The resulting connection is as good as a soldered one. The flexibility of the contacts also compensates for differences in height; if the length of the spring contacts is adjusted, dies of different heights can even be contacted. This allows chips to be assembled from a wide variety of semiconductors - Frankenstein's monster made of silicon.
For the time being, however, silicon interposers remain state-of-the-art - and why not use an entire wafer as an interposer?
Wafer-Scale Integration
Puneet Gupta of the University of California, Los Angeles (UCLA) spoke about wafer-sized chips. The so-called wafer-scale integration currently uses Cerebras for its AI processors. They consist of a
complete wafer with hundreds of thousands of individual computing cores . A connection network (interconnect) is also integrated, which enables communication between the cores.
Manufacturing all processors in the same piece of silicon has a number of advantages. There are no transitions to other materials as with soldering on a circuit board (substrate). This allows higher signal frequencies. In addition, with semiconductor manufacturing - as with interposers - conductors can be packed much more closely. In this way, significantly more connections can be implemented between the processors.

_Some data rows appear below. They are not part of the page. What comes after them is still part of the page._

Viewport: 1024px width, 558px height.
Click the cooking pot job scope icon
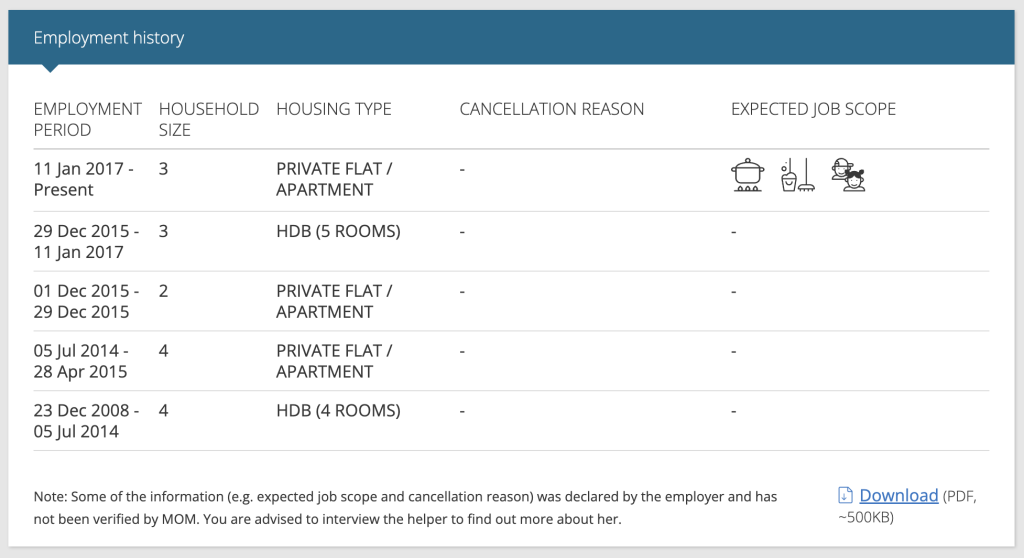tap(747, 175)
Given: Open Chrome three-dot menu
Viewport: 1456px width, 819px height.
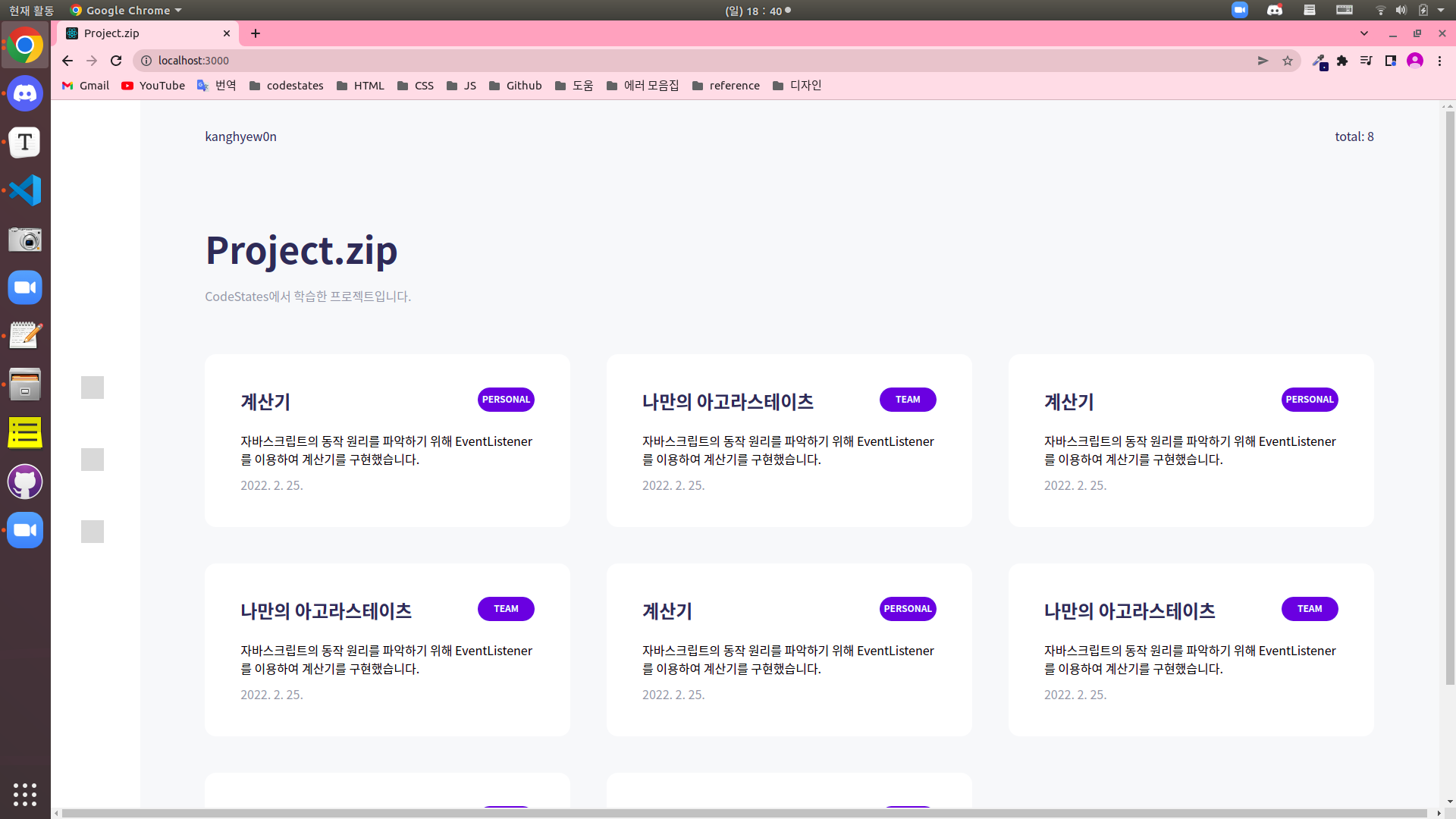Looking at the screenshot, I should coord(1439,61).
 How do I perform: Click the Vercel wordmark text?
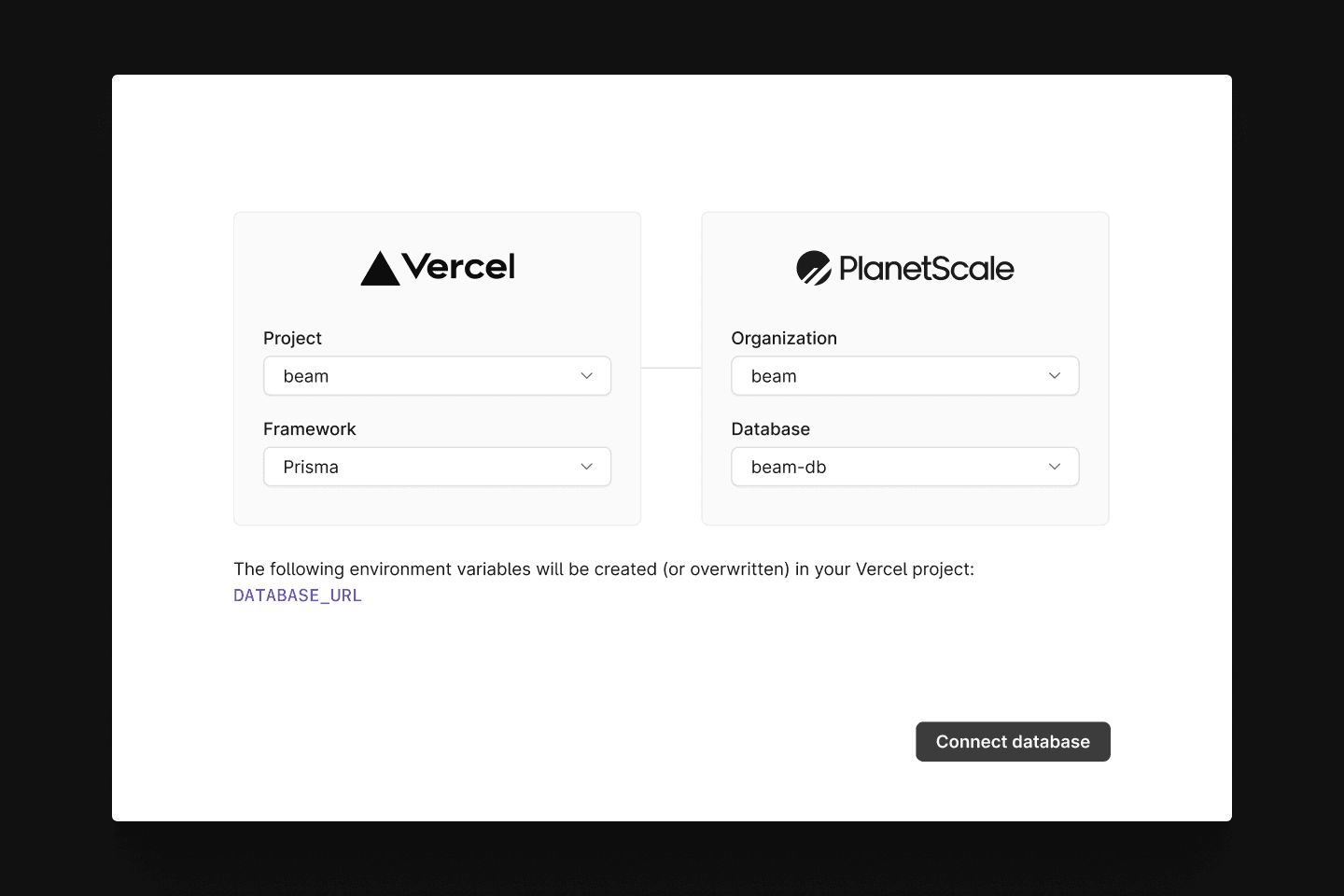(x=458, y=267)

With many lines, high data rates can be transmitted without serial interfaces, which saves chip area and energy and reduces latency. There's only one catch: Some of the individual processors will be defective. In normal chip production, they would be sorted out, but if the entire wafer is used as a huge chip, that doesn't work. Then logic must be built in to deal with the defects.
A huge interposer
The problem can be avoided by manufacturing the logic and interconnect on different wafers. The logic wafers are regularly tested, sawed into dies and faulty ones sorted out. They are then mounted on the interconnect wafer. This has the additional advantage that dies from different manufacturing processes can be combined. Although fewer lines can be integrated than in a monolithic chip, the approach is still far superior to a printed circuit board.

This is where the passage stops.